Task goal: Two lines mark the range in the entries below: the one holding "How do I perform: Click the Submitted" and the one holding "Click the AI sparkle icon next to King". Set down those two and all lines between them, exactly.

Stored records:
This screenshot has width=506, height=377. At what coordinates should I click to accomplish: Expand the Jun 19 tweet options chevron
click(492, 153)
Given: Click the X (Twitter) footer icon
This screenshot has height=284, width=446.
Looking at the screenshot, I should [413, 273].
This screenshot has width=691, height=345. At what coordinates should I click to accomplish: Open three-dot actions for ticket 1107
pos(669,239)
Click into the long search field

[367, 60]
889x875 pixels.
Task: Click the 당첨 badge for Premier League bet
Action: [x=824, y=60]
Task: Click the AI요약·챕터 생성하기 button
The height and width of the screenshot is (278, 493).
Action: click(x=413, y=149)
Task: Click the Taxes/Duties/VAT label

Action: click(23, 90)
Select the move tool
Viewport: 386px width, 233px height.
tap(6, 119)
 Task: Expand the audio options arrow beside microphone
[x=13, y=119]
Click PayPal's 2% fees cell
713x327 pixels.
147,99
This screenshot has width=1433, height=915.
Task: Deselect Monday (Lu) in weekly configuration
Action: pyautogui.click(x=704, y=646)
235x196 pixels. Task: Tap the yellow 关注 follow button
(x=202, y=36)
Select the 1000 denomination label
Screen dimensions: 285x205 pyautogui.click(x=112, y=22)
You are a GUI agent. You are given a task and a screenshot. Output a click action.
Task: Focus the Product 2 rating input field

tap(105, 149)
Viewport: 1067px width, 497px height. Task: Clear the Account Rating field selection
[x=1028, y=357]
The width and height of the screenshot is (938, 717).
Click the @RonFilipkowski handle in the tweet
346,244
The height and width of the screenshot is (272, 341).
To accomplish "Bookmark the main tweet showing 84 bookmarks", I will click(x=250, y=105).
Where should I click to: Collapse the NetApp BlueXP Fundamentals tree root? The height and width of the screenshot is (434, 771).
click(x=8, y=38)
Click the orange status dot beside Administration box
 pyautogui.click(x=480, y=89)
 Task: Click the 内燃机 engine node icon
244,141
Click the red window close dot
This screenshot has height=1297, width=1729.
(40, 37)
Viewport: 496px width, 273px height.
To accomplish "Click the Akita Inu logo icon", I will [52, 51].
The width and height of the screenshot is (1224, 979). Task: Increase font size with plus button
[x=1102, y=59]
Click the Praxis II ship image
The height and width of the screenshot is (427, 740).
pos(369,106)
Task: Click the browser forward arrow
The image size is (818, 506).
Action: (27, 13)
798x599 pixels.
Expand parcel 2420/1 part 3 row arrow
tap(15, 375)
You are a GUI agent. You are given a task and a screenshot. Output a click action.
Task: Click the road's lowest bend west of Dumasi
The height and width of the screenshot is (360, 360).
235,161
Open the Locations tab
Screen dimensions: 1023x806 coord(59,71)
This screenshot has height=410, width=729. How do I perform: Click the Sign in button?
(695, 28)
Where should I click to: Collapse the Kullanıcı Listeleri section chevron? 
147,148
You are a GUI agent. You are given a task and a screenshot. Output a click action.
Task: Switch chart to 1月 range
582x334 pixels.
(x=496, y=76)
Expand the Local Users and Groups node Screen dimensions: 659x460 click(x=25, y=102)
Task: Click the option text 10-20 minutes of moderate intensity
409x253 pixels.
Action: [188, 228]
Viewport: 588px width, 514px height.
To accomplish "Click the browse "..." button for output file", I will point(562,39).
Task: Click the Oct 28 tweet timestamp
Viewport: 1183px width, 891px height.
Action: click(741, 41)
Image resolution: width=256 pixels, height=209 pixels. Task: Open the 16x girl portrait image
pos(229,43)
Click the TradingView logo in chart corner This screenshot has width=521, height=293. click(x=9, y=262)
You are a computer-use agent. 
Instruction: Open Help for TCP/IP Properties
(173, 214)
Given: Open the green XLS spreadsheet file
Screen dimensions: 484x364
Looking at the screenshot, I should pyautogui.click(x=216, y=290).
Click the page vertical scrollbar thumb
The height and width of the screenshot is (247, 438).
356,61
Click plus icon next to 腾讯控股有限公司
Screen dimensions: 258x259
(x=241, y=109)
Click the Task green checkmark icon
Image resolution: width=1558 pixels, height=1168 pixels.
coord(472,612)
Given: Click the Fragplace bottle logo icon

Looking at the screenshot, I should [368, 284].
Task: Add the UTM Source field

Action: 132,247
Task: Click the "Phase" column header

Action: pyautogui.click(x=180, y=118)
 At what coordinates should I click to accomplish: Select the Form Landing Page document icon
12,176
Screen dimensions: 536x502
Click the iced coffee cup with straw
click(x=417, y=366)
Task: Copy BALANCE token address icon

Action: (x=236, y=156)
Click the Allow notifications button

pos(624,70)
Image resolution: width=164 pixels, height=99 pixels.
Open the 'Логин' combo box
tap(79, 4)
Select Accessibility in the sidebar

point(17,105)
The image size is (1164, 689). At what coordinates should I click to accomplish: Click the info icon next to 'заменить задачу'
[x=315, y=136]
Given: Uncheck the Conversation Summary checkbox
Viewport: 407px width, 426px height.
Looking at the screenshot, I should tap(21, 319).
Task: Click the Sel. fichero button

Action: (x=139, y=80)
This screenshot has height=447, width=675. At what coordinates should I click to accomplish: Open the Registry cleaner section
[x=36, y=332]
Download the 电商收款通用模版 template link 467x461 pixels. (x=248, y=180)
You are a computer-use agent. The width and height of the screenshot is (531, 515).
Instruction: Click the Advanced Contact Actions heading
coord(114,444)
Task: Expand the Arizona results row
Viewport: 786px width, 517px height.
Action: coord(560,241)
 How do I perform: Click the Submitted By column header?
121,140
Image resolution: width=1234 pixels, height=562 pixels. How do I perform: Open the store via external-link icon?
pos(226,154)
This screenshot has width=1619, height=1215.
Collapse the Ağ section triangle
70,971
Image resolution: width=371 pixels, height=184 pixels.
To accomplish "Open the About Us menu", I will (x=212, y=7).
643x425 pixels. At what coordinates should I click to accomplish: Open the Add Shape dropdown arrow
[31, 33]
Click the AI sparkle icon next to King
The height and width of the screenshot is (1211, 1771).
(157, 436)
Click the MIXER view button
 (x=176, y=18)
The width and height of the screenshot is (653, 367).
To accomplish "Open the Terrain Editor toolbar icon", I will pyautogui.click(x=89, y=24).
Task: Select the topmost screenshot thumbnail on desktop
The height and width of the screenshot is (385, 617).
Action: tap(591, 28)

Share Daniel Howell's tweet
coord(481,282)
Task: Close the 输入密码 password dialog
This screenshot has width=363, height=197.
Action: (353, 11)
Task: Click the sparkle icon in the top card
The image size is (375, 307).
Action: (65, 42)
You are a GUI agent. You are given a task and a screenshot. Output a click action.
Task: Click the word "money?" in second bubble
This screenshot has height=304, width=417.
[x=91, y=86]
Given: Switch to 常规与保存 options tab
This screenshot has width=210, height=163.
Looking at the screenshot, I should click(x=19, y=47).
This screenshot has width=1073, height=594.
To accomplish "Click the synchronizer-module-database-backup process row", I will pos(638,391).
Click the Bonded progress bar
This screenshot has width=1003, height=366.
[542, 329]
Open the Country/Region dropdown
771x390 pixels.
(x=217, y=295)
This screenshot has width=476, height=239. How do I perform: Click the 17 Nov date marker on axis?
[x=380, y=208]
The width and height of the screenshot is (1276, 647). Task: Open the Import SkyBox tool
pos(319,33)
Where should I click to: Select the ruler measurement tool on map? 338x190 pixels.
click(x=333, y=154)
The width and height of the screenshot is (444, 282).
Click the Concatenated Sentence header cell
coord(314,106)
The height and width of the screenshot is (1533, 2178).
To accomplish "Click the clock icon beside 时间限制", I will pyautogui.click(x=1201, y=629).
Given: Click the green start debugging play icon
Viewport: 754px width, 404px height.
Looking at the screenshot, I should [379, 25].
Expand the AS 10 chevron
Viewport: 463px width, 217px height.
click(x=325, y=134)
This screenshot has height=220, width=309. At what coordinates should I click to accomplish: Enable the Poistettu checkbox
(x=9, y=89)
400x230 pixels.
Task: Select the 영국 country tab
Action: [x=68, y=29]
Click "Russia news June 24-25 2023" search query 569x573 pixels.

Solved problem:
 How do I perform: Click the Submitted By column header?
121,140
Image resolution: width=1234 pixels, height=562 pixels. How do I perform: Open the store via external-link icon?
pos(226,154)
This screenshot has width=1619, height=1215.
Collapse the Ağ section triangle
70,971
Image resolution: width=371 pixels, height=184 pixels.
To accomplish "Open the About Us menu", I will (x=212, y=7).
643x425 pixels. At what coordinates should I click to accomplish: Open the Add Shape dropdown arrow
[31, 33]
Click the AI sparkle icon next to King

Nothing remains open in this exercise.